● AUFGABE: Können Sie den Textauszug von „International“ bis einschließlich „Familienmitgliedern eines Aktivisten.“ wörtlich wiedergeben?

● TEXTAUSZUG:
'''

International

Hausdurchsuchung und Haftbefehl wegen solidarischem Engagement für Frieden in Kurdistan

17.04.13 - Dazu teilen verschiedene Bundes- und Landtagsabgeordnete der Linkspartei in einer gemeinsamen Presseerklärung unter anderem mit:

Die Wohnungen mehrerer AktivistInnen aus Mannheim, Dortmund und Hamburg, die sich für den Friedensprozess in Kurdistan einsetzen, wurden letzte Woche von der Mannheimer Polizei durchsucht. Dabei beschlagnahmten die Beamten in Hamburg Kleidungsgegenstände und eine Festplatte von Familienmitgliedern eines Aktivisten.

Die Betroffenen sollen letzten Herbst am "Kurdischen Kulturfestival" in Mannheim und zuvor an einem mehrtägigen Friedensmarsch deutscher und kurdischer Jugendlicher in Baden-Württemberg teilgenommen haben. Vorgeworfen wird ihnen nun, dass sich im Verlauf des Festivals an Ausschreitungen gegen Polizisten beteiligt zu haben. ... Wir kritisieren die Hausdurchsuchungen und insbesondere den Haftbefehl aufs Schärfste. Dieser muss sofort aufgehoben, derartige Repressionen sofort beendet werden.

'''

● GESAMMELTE DATEN:
'''

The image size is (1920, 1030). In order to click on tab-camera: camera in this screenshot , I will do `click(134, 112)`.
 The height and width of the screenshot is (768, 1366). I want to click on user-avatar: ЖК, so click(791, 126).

'''

● IHRE ANTWORT:
International

Hausdurchsuchung und Haftbefehl wegen solidarischem Engagement für Frieden in Kurdistan

17.04.13 - Dazu teilen verschiedene Bundes- und Landtagsabgeordnete der Linkspartei in einer gemeinsamen Presseerklärung unter anderem mit:

Die Wohnungen mehrerer AktivistInnen aus Mannheim, Dortmund und Hamburg, die sich für den Friedensprozess in Kurdistan einsetzen, wurden letzte Woche von der Mannheimer Polizei durchsucht. Dabei beschlagnahmten die Beamten in Hamburg Kleidungsgegenstände und eine Festplatte von Familienmitgliedern eines Aktivisten.